[SOURCE]
---------------

Tyler Cowen reports on a study that shows no difference between students taught traditionally and students taught with a blended-learning approach (combining on-line and in-person teaching). Tyler entitles his post The Hybrid Educational Model Works. I would only have said that if the blended-learning approach were shown to be better.
In education, the null hypothesis is that nothing makes a long-term, scalable, replicable difference. That is:
1. Take any pedagogical innovation or educational intervention.
2. Subject it to a controlled experiment.
3. Evaluate the experiment’s outcome several years later.
4. If the experiment works, attempt to replicate the experiment in more situations.
By the time you reach step 4, if not sooner, you will be unable to show that the innovation makes any difference in outcomes. What this suggests to me is that in the long run it is the characteristics of the students that determine outcomes, at least on average. Think of an individual student as “predestined” to reach a certain outcome. An educational intervention can disturb their path to the predestined outcome but will not change the outcome. I do not literally believe this model, but it is a null hypothesis that is difficult to disprove.
That’s why I find it odd that Bloom’s 2-Sigma “Problem” hasn’t received more attention:
That is interesting. Though one’s first assumption is that on-to one tutoring would be too expensive but that depends on the amount of time the tutoring takes.
Interestingly this is the approach many take to learning when a credential is not involved. An example would be learning to play an instrument. In the case of learning to play an instrument it is not expensive because the tutoring time is low.
If hybrid education can get the same results for cheaper how is that not an “it works” result?
Step 4 is usually the kicker. Lots of things work if you have a really smart education researcher running the experiment, or if you restrict the experiment to super students who are eager to learn a lot on their own. However, very few things work once you try to apply them more widely.

---------------

[PARTS OF THE EXERCISE]
1 > In the post on educational interventions, what is the null hypothesis in education?
2 > Reproduce the education post word for word from "In education, the" to "or educational intervention.".
The lines that come next are separate material, unrelated to the education post.

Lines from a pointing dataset
---------------

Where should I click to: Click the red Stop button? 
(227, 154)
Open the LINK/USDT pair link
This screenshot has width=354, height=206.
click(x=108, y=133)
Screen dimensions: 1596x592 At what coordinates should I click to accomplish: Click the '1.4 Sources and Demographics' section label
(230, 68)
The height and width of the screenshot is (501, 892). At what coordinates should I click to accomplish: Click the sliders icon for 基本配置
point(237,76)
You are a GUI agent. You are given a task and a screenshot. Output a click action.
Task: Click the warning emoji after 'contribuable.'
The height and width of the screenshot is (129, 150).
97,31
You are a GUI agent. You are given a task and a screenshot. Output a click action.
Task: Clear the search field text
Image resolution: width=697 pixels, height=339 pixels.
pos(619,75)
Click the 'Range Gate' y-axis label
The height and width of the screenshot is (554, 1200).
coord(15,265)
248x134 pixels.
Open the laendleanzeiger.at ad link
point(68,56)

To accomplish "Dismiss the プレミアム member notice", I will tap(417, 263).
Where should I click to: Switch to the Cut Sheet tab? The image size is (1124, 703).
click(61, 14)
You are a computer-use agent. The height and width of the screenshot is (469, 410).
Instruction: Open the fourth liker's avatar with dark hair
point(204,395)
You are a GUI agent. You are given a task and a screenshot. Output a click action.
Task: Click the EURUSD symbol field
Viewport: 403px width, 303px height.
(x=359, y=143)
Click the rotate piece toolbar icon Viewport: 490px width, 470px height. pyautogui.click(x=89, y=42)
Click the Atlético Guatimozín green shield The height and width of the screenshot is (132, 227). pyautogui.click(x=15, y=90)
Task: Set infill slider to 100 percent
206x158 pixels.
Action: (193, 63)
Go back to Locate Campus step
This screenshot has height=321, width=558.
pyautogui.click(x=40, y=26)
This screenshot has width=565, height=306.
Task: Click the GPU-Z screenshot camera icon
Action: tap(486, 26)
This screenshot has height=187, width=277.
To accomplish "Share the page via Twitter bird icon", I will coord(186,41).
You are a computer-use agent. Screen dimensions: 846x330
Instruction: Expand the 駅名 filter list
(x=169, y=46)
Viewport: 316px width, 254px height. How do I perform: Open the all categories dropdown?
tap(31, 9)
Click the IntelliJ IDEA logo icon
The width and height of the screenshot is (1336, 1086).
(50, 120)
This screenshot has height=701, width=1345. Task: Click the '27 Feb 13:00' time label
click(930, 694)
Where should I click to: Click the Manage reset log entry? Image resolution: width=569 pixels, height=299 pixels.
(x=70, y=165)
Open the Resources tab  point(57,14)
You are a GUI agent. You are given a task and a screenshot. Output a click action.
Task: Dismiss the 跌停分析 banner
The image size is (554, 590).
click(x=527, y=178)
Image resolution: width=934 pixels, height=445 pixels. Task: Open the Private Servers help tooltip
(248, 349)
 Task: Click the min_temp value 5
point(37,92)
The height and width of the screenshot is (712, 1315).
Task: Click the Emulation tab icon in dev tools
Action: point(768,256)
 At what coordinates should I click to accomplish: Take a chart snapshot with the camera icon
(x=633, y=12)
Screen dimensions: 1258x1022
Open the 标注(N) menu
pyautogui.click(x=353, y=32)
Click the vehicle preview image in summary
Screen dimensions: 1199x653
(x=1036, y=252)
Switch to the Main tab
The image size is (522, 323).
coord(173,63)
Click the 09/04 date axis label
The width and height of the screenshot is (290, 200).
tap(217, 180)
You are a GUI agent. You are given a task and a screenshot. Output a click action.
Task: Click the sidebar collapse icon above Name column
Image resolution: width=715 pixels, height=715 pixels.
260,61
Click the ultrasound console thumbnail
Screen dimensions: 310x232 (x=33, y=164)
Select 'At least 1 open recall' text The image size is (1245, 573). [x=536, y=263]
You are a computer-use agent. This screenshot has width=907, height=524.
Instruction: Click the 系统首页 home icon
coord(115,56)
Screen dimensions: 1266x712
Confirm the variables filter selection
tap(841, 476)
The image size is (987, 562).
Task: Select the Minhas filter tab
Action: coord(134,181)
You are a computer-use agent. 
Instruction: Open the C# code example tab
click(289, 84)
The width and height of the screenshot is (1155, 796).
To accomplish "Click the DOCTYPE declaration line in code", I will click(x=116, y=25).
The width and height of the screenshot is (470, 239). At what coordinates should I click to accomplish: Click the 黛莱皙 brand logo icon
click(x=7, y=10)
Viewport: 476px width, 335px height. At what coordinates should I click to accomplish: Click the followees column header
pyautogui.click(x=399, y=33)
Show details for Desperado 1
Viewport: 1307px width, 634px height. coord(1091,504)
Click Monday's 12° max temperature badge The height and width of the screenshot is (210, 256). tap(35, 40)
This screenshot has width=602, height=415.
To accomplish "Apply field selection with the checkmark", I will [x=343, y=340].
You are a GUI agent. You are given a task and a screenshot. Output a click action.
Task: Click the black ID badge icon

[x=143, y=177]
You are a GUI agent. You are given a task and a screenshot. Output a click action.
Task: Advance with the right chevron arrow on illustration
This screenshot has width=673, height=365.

---------------

[PER-TASK ANSWERS]
1 > Nothing makes a long-term, scalable, replicable difference.

2 >
In education, the null hypothesis is that nothing makes a long-term, scalable, replicable difference. That is:
1. Take any pedagogical innovation or educational intervention.